For induction of VE-cadherin+ ECs and CD45+ hematopoietic cells, 2 × 105 FACS-purified cells were recultured in one well of six-well type IV collagen-coated plates with αMEM containing 10% FCS, 50 μM 2ME, 3 ng/ml vascular endothelial growth factor, and 100 ng/ml stem cell factor (Kit ligands) [14, 18]. Three days later, the cells were harvested and collected for the examination of expression of the surface markers VE-cadherin and CD45.
Antibodies and Cell Staining for FACS
Rat monoclonal antibodies (MoAbs) APA5 (anti-PDGFRα), ECCD2 (anti-E-cadherin), AVAS12 (anti-VEGFR2), APB5 (anti-PDGFRβ), and VECD1 (anti-VE-cadherin) were prepared as reported previously [14, 18, 19]. Anti-Cadherin 11 MoAb was kindly provided by Dr. A. Kudo (Tokyo Institute of Technology, Yokohama, Japan). APA5, APB5, anti-Cad11 antibody, and VECD1 were biotinylated by standard methods as described previously . Phycoerythrin (PE)-conjugated anti-CD45 rat MoAbs was purchased from BD Pharmingen (San Diego, http://www.bdbiosciences.com/index_us.shtml). PE-conjugated streptavidin (BD Pharmingen) or allophycocyanin (APC)-conjugated streptavidin (Molecular Probes, Eugene, OR, http://probes.invitrogen.com) was used for detecting biotinylated antibodies. For some experiments, ECCD2 and AVAS12 MoAbs were directly conjugated with APC by the standard method. Cultured cells were harvested and stained with antibodies as described previously [14, 18].
Immunohistochemical and In Situ Hybridization Analyses
These procedures are described in the supplemental online Materials and Methods.
Transgenic mice carrying GFP or DsRed T4 cDNAs driven by the 500-bp Brachyury promoter were generated as described in a previous report .

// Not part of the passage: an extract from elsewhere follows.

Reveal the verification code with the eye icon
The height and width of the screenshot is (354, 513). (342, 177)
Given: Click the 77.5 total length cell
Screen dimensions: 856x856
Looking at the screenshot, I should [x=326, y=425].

500-bp 5′ Flanking Region of the Brachyury Gene Drives GFP Genes in the Middle Part of the Primitive Streak
Mesodermal cells can be roughly divided into three subsets based on their origin: those derived from the organizer region (OR), the primitive streak outside the OR (PR), and the extraembryonic region [3, 19]. Brachyury (T) is the most popular marker for marking mesodermal cells in the primitive streak . However, as T is expressed in all mesoderm cells [25, 26], expression of T by itself is not sufficient to distinguish OR from PR. On the other hand, previous studies had demonstrated that the 500-bp (T500) Brachyury promoter that was used in this study was active in PR but not OR, raising the possibility that it could serve as an appropriate marker to distinguish between the two mesoderm subsets . To confirm this result, we generated transgenic mice carrying enhanced green fluorescent protein (eGFP) cDNA or DsREDT4, both of which are driven by the T500 promoter. As expected, we were able to detect fluorescence activity in the middle part of the primitive streak (Fig. 1Aa, 1Ab), but not in OR or in the extraembryonic region. Among the primitive streak cells, we found the highest GFP expression in the mid-streak. Following gastrulation, GFP expression gradually spread over the somites and presomitic mesoderm, although we found that the expression level gradually diminished (Fig. 1Ac–1Af). As this expression pattern suggested that T500 is useful in distinguishing PR from other mesodermal cells, we introduced the same constructs into ES cells (T500-GFP ES cell).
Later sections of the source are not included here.